[Entries taken from a collection]
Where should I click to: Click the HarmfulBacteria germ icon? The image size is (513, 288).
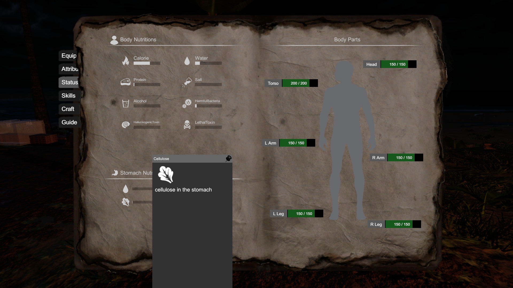[x=187, y=103]
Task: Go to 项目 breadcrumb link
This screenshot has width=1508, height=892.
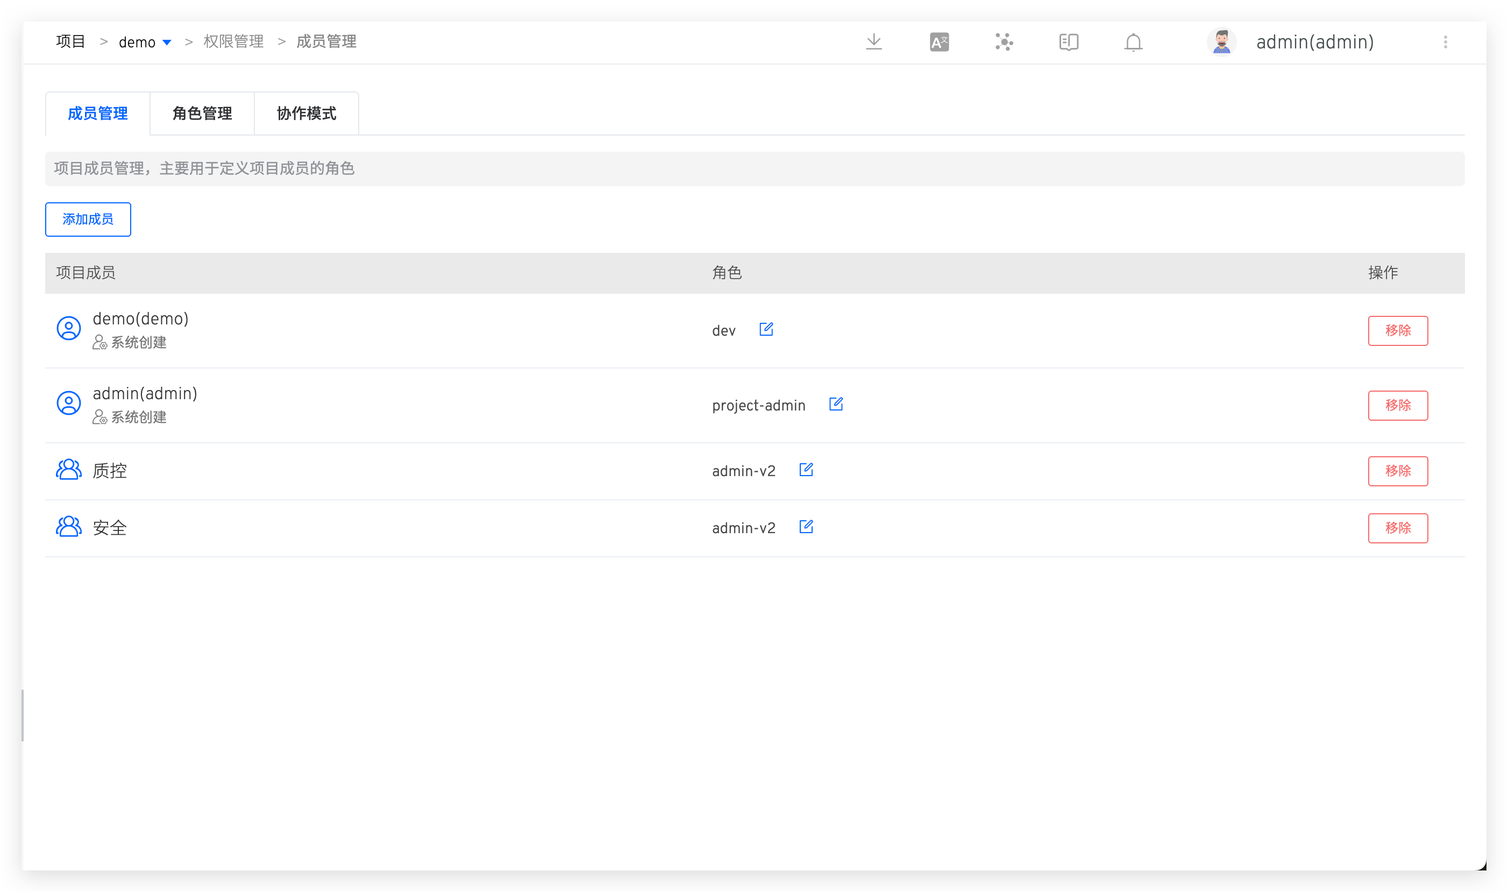Action: pyautogui.click(x=70, y=41)
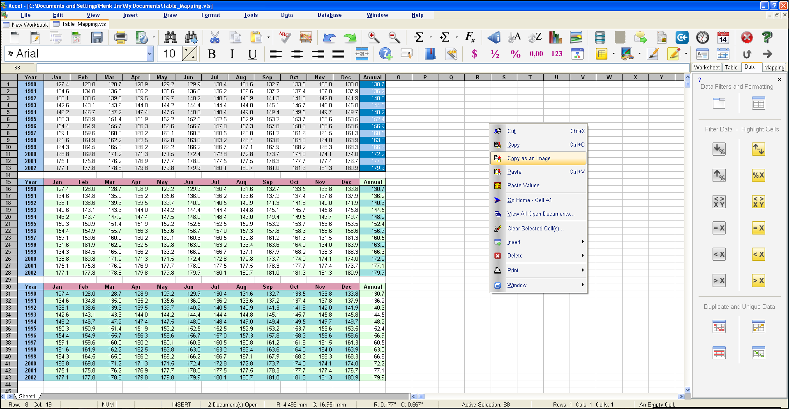Viewport: 789px width, 409px height.
Task: Apply percent format to selection
Action: [x=516, y=54]
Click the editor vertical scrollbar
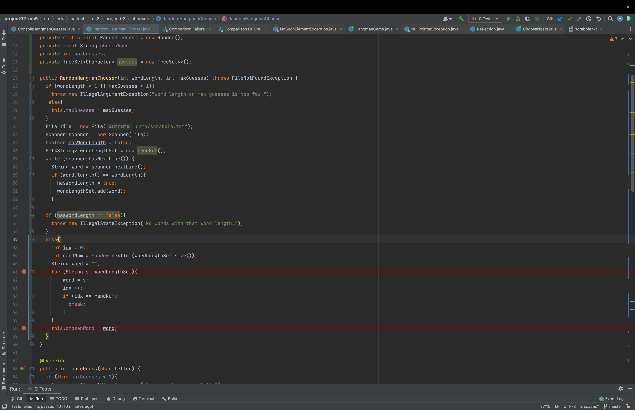 coord(632,133)
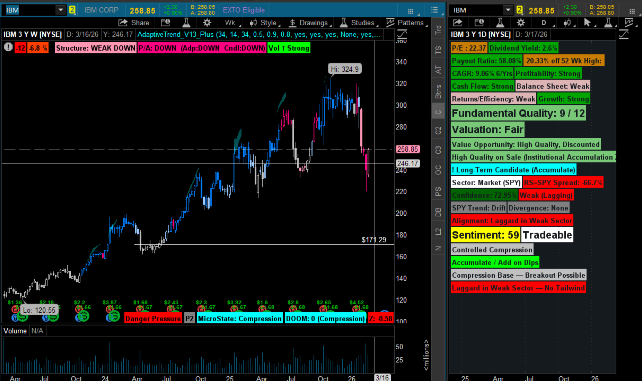Select the pointer drawing tool in right chart

[587, 23]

• [Description of the task] Quote only the lines that start at the line holding "This screenshot has width=1508, height=892." and end at the last line of the entries, including both of those lines, and omit every picture.

• [Solution for this task]
This screenshot has width=1508, height=892.
Action: pyautogui.click(x=70, y=41)
Viewport: 789px width, 409px height.
Task: Apply percent format to selection
Action: [x=516, y=54]
Click the editor vertical scrollbar
 coord(632,133)
Select the pointer drawing tool in right chart

[587, 23]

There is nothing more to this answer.